EXERCISE: Transcribe the items verbatim, starting at the line that contains "The image size is (596, 1326)." and continuing through the last item, with both ends included. Leave the pictures out of your answer.

Word and element locating data:
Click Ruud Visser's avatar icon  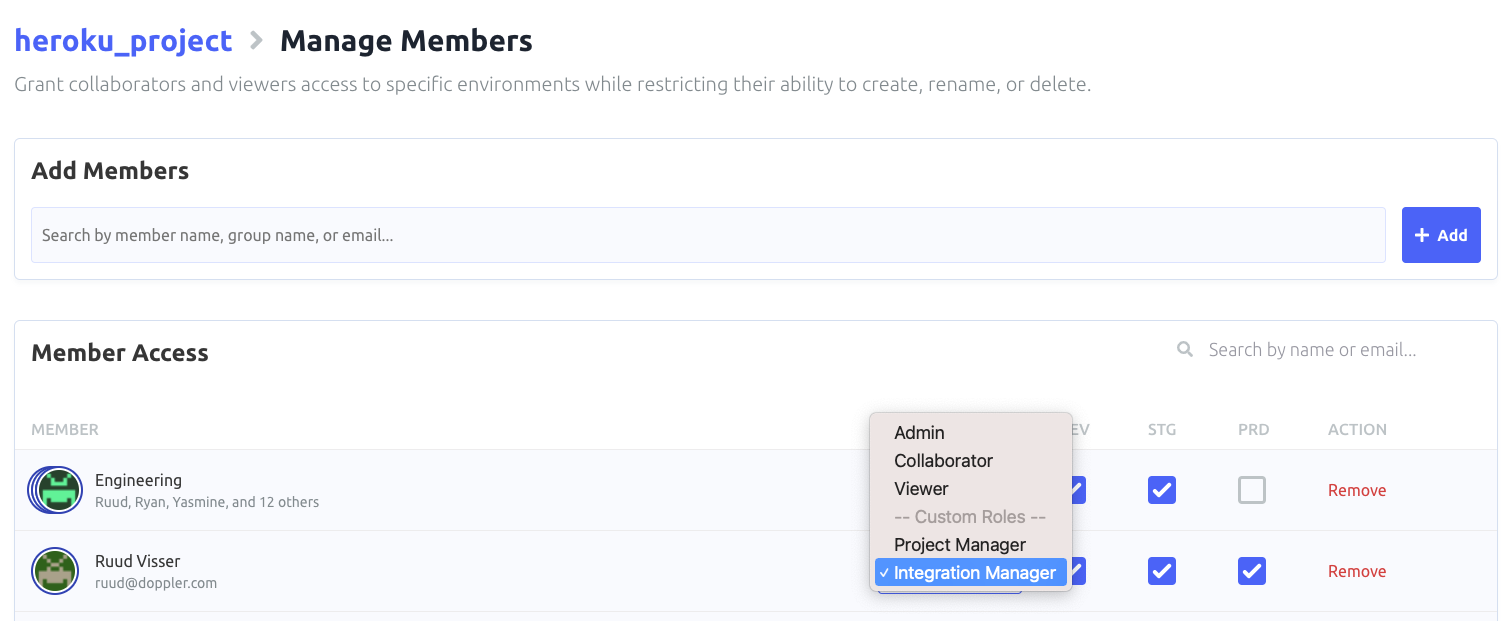pyautogui.click(x=55, y=571)
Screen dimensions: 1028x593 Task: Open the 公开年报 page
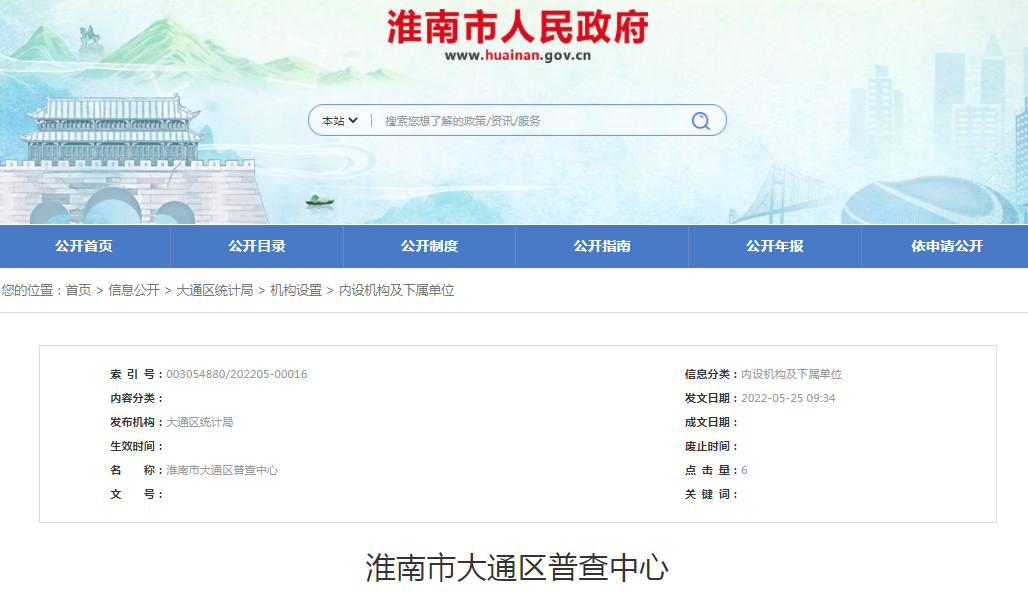[771, 245]
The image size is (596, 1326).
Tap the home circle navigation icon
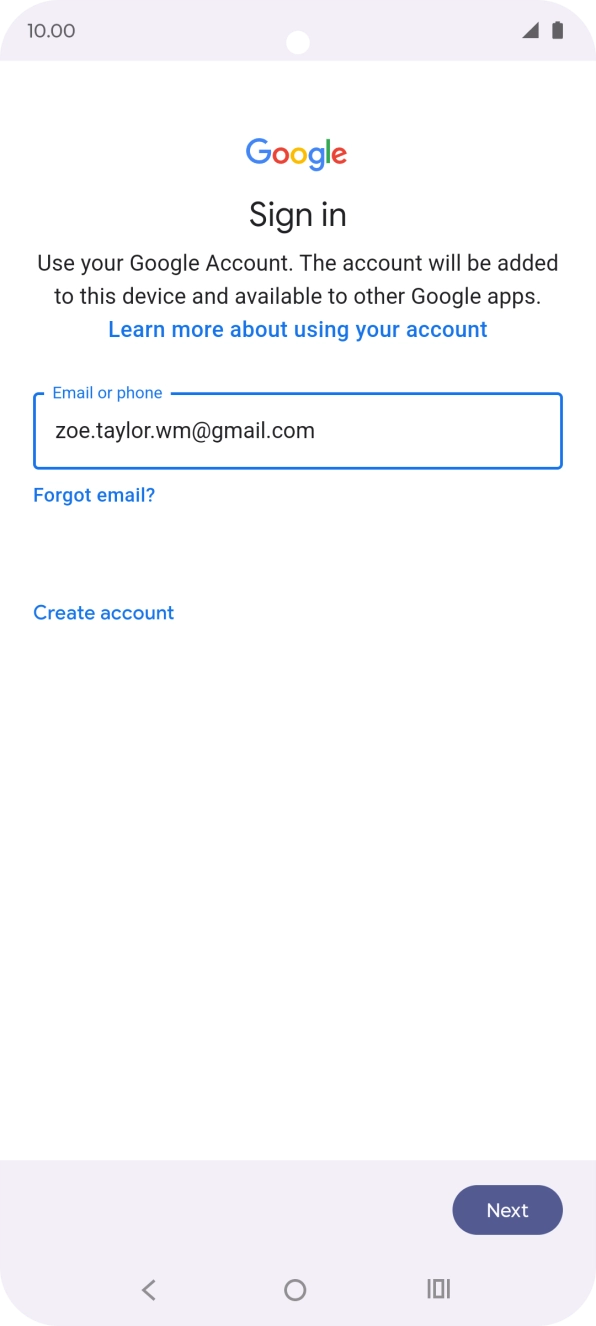pos(295,1290)
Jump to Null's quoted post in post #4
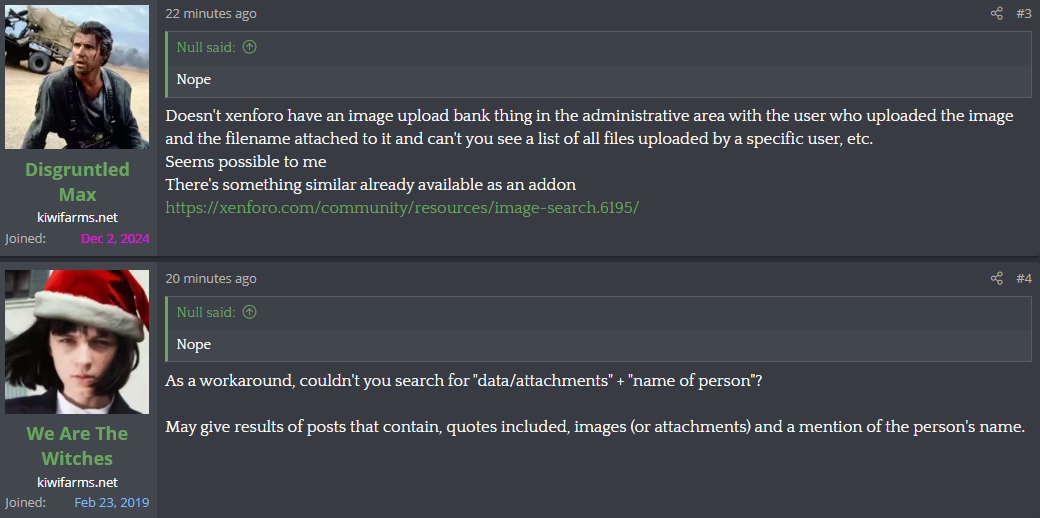The width and height of the screenshot is (1040, 518). [249, 312]
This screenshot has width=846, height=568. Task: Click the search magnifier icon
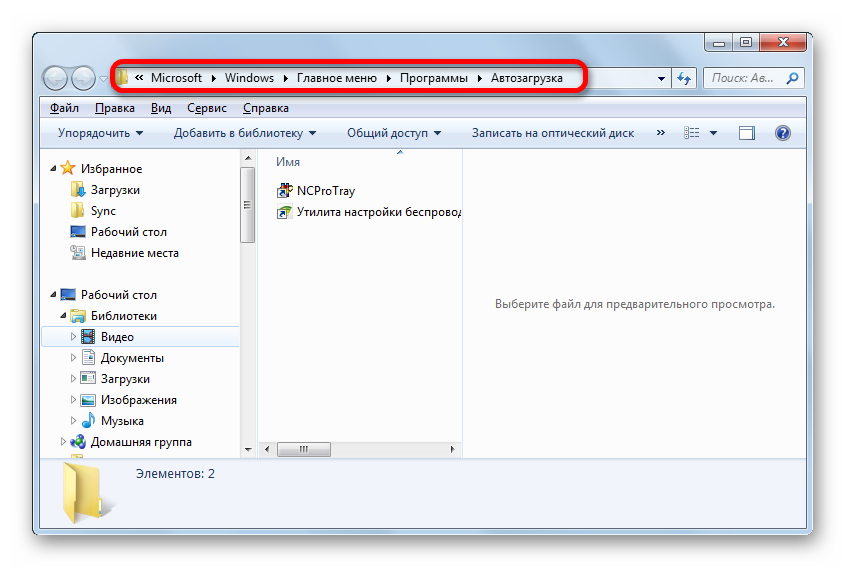(x=791, y=78)
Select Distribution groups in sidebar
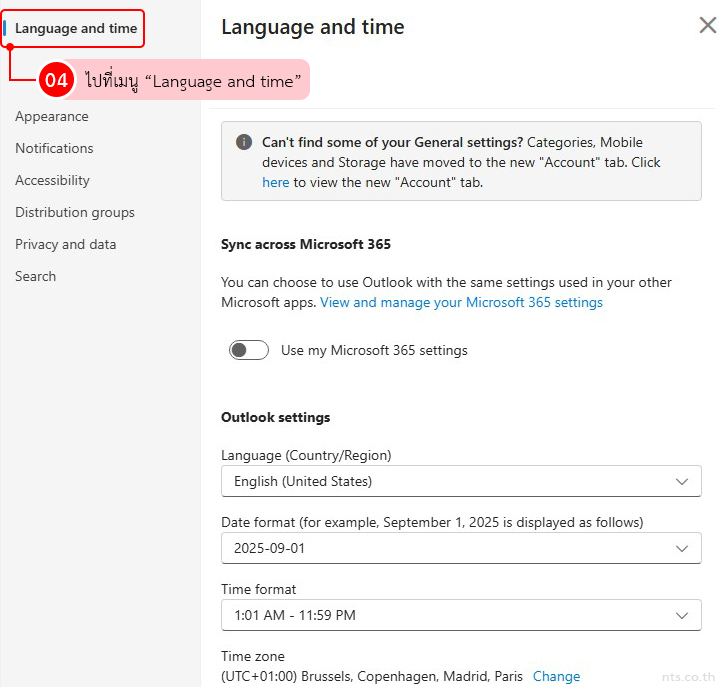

WRITTEN RESPONSE:
The image size is (596, 1326).
Tap the home circle navigation icon
pos(295,1290)
Jump to Null's quoted post in post #4
The width and height of the screenshot is (1040, 518). [249, 312]
This screenshot has width=846, height=568. Task: Click the search magnifier icon
(x=791, y=78)
Select Distribution groups in sidebar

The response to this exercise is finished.